Around 1845, his violins were sold, perhaps to clear remaining debts from his musical enterprises (a surviving letter written from Bath in 1822 gives an insight into the financial risks associated with his operations as an impresario, negotiating subscription ticket prices for a concert series in the hope of covering the expenses of the great Mme Catalani, a famous soprano of the day who commanded enormous fees).  The violins are mentioned in a family inventory of 1925, drawn up by Yaniewicz’s grandson, the architect Charles Harrison Townsend.  An entry on the inlaid double violin case, which survived in his possession, recounts the story: ‘His Strad he sold for £60, about 1845.  See his own letter on the subject…  This violin was (so says the violin-expert A Hill of Bond Street – who knows it well) a celebrated instrument, and is now in the possession of a New York collector, well known to Hill.   His Amati was raffled for, and produced, 40 guineas!’  The instruments have yet to be traced, but it is intriguing to wonder who is now playing the violins that thrilled Yaniewicz’s audiences two centuries ago.

Despite his impact on British musical life in the Georgian period, Yaniewicz’s music is now little known outside Poland, though his compositions represent a significant contribution to the repertoire of the period, with their unique fusion of classical influences from Haydn and Mozart with elements of Polish folk music.

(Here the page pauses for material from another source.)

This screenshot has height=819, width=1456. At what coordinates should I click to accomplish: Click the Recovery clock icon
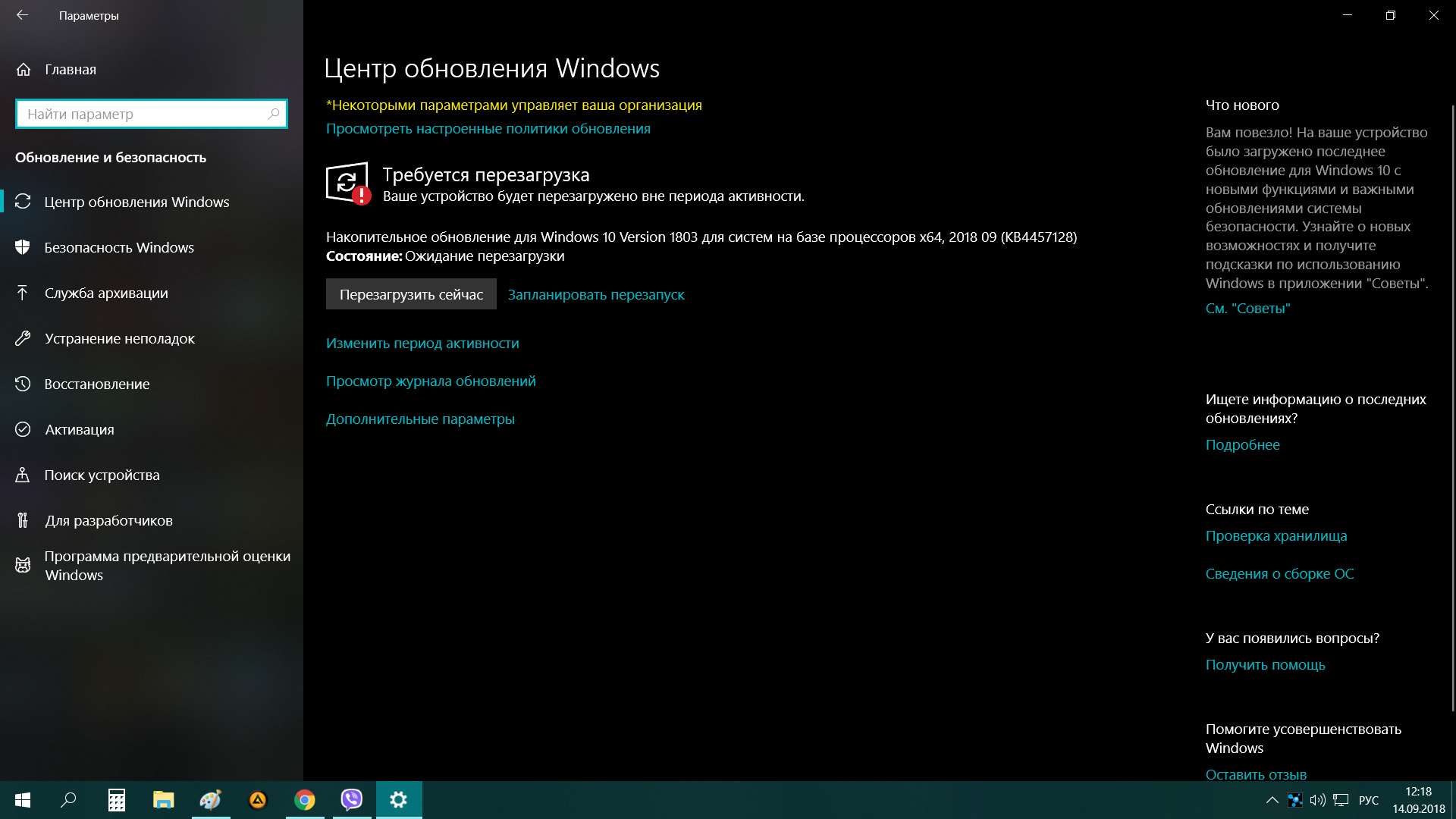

Most important are his five violin concertos written between 1788 and 1803, which have been recorded by the Polish violinist Zbigniew Pilch.  As Douglas Hollick has observed, ‘His violin concertos demonstrate [Yaniewicz’s] prodigious technique, with a love of fluent melody, and an unusual ability to play in double octaves. His atmospheric use of Polish melodies gives them a unique quality.’  Yaniewicz also wrote a piano concerto, orchestral divertimenti, six string trios, a sonata for pianoforte and violin, a Polish Rondo for pianoforte, and many arrangements such as The Ladies Collection of Pianoforte Music, designed to suit the tastes of his fashionable clientele.

The forthcoming exhibition in 2022 at the Georgian House museum in Edinburgh (to include a recital on the Yaniewicz & Green square piano) will celebrate Yaniewicz’s remarkable contribution to British musical culture.  If funding can be found for a performance of his violin concertos, it will highlight his more enduring legacy as a composer, and allow 21st century audiences to hear once again the music of one of the great violinists of his age. 

The last word belongs to the author of Noctes Ambrosianae, published in Blackwoods Magazine in 1826: ‘Let Yaniewicz, and Finlay Dun and Murray, play solos of various kinds – divine airs of the great old masters, illustrious or obscure – airs that may lap the soul in Elysium.  Let them also, at times, join their eloquent violins, and harmoniously discourse in a celestial colloquy: they are men of taste, feeling, and genius.’

It is good to think that in Elysium at least, music-making is truly cosmopolitan. Whatever our future holds for relations with Europe, may we continue to offer a warm welcome to migrants like Yaniewicz, who have done so much to enrich our musical culture.

JOSIE DIXON

* While restoring the piano, Douglas Hollick began an investigation into Yaniewicz’s life, aided by the archivist Christine Barnes, and editor Elizabeth Rees; his article published by the Dolmetsch Foundation in The Consort journal offers a fascinating insight into Yaniewicz’s life.  This article is greatly indebted to their research.